April 9, 2022

Rendering aid after a police shooting: turning policy into action


Dear PERF members,

On Tuesday, the Los Angeles Times published an article about how some LAPD officers failed to follow department policy and immediately render aid to individuals shot by police. I think this story could have been written about any number of police agencies across the United States.

Like the LAPD, most departments have policies directing officers to provide first aid to individuals who have been injured as a result of police actions. Rendering aid was one of the 30 Guiding Principles on Use of Force that PERF published in 2016, and it has been widely embraced by police chiefs who recognize that the sanctity of life is at the core of what police do.

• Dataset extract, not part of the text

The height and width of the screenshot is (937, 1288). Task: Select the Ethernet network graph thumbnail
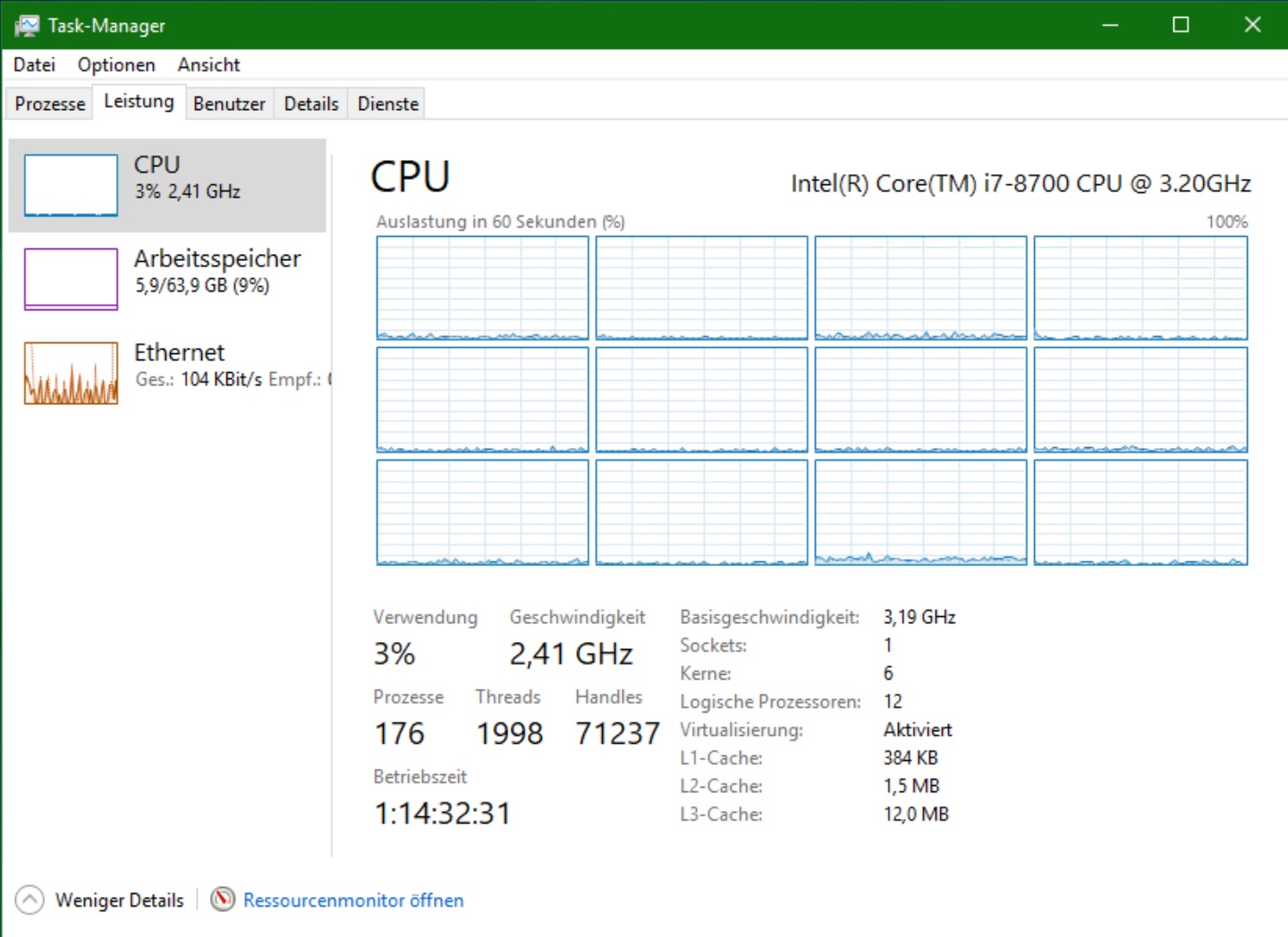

But having a sound policy is one thing. Making sure the policy is consistently followed can be challenging – especially when the policy involves something as complicated as rendering first aid after a use-of-force incident.

Transitioning from defender to guardian

Part of this stems from the complex human emotions that are involved in these situations. One minute, you have an officer who is confronted with a potentially deadly threat and takes action to neutralize that threat. The next minute, you’re asking that officer to pivot and save the life of the very person who was just threatening theirs.

When I spoke to LAPD Chief Mike Moore last week, he summed up the situation perfectly. “The officer transitions from a defender to a guardian,” he said. “He or she is moving from a role where they just used deadly force to save their own life or the life of a partner or community member. Then, within moments, they transition to rendering aid to this person.”

I know of no other profession that has such a high expectation of pivoting from defending your life one minute to then saving another life the next. Even the most mature and experienced police professional might find it difficult to instantly make this emotional transition – from viewing a person as an adversary to viewing them as someone to be saved.

Plus, there are very real officer and public safety concerns in many of these encounters. This past week, I spoke with a few chiefs about the issue of rendering aid, and all of them said that it is prudent for officers to go slowly when approaching someone who has been shot or injured, out of fear that the person may still be a danger.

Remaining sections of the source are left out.